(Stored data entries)
○ ○ ○ ○ ○ ○ ○

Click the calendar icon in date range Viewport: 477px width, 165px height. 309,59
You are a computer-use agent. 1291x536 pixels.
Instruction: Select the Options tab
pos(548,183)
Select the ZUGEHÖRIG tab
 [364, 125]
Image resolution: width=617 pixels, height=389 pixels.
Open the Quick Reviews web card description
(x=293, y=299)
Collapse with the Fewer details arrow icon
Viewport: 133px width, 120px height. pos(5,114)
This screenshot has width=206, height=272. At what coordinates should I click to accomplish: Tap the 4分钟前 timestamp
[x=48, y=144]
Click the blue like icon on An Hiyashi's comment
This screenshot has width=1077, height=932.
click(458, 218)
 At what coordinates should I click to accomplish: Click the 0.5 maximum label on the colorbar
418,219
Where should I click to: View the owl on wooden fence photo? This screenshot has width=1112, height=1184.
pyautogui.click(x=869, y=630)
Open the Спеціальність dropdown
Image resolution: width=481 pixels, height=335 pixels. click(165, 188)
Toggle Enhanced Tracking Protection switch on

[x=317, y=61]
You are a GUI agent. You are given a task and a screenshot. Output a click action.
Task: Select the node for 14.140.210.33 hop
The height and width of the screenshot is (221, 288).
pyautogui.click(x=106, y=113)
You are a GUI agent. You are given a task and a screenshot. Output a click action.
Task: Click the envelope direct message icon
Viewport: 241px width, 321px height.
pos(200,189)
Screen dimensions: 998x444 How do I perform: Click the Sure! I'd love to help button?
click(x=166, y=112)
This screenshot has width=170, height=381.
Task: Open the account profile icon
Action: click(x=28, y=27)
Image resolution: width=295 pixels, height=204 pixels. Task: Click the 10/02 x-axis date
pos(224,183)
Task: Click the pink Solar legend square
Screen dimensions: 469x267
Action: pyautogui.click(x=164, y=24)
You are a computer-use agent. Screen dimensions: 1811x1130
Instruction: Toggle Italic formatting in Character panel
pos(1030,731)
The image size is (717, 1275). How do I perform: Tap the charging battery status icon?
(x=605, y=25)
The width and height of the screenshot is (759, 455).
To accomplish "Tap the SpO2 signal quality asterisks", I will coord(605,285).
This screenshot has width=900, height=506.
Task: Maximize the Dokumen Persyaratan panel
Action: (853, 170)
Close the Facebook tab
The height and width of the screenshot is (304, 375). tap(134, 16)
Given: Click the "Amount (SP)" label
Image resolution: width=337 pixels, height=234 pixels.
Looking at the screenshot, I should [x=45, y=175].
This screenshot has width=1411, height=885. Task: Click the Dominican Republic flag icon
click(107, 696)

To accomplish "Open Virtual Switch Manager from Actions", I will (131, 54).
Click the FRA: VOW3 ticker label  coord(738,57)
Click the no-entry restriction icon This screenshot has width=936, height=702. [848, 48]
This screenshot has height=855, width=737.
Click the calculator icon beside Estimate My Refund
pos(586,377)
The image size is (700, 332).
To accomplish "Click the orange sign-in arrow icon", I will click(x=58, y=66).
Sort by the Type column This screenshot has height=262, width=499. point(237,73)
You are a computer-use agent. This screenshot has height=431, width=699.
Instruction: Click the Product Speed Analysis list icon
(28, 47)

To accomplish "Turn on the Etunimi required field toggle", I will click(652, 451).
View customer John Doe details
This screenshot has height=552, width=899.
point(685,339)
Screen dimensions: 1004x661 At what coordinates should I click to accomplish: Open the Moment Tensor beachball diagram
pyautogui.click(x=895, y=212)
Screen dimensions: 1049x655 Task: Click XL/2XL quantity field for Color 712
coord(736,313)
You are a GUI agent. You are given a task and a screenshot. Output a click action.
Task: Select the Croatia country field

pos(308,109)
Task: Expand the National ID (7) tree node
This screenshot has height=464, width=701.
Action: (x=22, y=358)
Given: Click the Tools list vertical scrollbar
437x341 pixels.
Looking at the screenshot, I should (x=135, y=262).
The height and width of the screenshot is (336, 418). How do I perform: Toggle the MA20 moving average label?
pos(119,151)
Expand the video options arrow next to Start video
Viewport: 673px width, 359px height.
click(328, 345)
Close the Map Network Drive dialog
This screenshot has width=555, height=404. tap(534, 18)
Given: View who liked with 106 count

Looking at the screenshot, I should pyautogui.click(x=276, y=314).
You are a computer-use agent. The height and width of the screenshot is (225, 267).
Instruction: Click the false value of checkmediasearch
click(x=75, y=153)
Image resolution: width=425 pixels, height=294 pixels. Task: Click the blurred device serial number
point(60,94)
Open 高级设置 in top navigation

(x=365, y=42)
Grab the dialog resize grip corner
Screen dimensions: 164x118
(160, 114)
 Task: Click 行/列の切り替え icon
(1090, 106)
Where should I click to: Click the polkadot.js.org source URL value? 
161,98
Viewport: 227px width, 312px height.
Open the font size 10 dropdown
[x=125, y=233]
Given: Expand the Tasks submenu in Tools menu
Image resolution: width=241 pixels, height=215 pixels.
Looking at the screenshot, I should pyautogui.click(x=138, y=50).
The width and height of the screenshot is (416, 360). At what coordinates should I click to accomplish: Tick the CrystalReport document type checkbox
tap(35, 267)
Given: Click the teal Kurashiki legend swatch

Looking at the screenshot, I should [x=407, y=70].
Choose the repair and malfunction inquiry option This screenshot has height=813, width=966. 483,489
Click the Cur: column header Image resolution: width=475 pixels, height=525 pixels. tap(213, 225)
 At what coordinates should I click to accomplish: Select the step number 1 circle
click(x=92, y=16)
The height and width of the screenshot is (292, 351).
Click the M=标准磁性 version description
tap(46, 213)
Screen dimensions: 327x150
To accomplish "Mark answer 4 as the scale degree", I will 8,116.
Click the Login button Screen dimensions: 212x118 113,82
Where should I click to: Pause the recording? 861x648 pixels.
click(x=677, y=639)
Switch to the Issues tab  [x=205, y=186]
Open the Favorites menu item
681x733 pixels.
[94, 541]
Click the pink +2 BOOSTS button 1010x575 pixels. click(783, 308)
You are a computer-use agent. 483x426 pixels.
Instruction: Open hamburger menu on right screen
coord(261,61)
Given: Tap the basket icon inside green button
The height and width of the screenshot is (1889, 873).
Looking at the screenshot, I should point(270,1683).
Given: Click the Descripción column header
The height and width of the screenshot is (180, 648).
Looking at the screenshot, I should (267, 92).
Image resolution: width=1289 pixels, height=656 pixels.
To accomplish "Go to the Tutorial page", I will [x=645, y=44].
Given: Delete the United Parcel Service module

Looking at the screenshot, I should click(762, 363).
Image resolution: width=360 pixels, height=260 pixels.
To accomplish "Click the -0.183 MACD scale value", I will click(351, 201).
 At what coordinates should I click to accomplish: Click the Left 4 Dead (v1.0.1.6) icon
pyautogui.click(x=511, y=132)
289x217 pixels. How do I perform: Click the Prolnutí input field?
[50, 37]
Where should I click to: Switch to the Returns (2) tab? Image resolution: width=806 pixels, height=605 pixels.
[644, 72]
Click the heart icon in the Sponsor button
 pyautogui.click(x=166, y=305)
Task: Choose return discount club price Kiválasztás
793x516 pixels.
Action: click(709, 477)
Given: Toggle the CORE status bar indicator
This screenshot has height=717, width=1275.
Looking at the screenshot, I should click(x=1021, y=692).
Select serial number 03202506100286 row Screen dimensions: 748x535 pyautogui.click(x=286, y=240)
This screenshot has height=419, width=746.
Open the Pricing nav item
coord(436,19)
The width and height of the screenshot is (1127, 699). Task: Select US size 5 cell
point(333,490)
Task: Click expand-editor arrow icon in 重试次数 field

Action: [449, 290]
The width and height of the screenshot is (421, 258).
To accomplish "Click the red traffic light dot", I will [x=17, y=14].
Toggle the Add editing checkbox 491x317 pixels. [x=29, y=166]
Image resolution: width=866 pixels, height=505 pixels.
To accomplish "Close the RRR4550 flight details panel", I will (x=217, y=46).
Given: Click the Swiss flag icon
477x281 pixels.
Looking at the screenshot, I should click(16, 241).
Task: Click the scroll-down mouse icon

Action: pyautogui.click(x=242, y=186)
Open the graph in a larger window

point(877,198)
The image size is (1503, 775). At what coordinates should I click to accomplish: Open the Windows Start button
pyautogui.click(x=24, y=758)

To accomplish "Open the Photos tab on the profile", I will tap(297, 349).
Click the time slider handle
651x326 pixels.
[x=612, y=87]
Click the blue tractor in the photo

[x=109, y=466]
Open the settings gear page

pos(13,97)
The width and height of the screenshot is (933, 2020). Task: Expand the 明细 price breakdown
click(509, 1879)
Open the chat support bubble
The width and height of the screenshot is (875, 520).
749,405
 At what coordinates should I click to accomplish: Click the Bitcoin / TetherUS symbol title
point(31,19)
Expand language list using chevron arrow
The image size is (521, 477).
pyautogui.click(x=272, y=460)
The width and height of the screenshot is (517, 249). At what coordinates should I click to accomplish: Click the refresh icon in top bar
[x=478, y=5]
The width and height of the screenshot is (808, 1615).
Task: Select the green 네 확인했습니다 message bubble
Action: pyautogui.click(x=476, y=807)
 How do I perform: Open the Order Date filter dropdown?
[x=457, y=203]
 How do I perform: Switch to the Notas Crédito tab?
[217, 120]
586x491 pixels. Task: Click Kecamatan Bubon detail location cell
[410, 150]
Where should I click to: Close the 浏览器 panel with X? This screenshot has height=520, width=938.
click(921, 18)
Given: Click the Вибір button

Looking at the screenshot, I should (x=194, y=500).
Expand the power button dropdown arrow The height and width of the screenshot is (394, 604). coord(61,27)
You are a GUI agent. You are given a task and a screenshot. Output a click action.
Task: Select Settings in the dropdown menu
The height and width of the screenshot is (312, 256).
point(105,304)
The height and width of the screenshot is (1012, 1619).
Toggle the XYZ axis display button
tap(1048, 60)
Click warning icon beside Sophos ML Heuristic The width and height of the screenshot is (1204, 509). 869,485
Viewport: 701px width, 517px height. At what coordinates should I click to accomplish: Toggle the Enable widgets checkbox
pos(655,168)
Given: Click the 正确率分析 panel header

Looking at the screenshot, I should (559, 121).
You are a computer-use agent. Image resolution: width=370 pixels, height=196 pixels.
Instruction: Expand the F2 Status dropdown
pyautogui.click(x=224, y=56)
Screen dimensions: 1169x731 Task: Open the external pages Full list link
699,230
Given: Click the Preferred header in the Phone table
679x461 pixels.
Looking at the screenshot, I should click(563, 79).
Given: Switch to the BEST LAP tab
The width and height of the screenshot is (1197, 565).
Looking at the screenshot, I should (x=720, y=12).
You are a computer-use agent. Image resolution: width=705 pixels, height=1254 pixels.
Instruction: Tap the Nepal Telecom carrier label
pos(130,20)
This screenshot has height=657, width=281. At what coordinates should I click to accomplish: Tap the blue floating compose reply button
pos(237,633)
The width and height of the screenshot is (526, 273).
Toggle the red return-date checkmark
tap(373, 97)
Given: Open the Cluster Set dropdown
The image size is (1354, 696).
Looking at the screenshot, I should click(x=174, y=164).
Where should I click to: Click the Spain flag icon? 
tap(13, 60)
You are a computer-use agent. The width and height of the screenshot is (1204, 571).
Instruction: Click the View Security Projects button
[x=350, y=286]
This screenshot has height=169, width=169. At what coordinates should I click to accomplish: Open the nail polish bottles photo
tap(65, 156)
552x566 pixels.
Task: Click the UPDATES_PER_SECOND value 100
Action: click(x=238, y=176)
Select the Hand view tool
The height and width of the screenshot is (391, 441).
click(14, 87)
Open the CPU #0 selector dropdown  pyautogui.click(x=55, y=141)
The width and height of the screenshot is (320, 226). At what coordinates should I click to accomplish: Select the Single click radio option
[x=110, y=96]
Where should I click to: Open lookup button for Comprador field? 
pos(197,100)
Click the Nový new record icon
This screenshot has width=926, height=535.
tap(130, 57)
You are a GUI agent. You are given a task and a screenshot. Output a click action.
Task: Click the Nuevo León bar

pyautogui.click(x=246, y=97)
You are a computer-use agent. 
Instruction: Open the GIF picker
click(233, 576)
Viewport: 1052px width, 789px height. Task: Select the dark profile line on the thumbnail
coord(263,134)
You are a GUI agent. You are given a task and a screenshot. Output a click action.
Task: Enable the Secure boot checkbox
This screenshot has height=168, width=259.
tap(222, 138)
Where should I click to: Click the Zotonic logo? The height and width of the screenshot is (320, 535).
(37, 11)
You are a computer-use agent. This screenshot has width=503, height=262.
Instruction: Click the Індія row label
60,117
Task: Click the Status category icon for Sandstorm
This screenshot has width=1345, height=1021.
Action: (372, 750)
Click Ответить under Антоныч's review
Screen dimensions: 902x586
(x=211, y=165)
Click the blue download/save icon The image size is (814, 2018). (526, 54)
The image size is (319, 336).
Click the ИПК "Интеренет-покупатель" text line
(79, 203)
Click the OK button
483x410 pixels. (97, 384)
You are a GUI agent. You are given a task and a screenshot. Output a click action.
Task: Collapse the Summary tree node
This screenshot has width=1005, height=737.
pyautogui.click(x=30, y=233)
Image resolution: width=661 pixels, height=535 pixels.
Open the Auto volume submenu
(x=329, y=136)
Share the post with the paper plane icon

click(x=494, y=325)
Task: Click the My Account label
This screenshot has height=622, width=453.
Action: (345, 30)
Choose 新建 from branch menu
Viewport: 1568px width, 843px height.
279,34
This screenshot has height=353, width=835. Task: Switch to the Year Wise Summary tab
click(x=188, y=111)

○ ○ ○ ○ ○ ○ ○

Requirement
Starting with the line with "Viewport: 701px width, 517px" above and going on through the line with "You are a computer-use agent. Image resolution: width=370", transcribe every line exactly, both ends included, and add nothing.

Solution
Viewport: 701px width, 517px height. At what coordinates should I click to accomplish: Toggle the Enable widgets checkbox
pos(655,168)
Given: Click the 正确率分析 panel header

Looking at the screenshot, I should (559, 121).
You are a computer-use agent. Image resolution: width=370 pixels, height=196 pixels.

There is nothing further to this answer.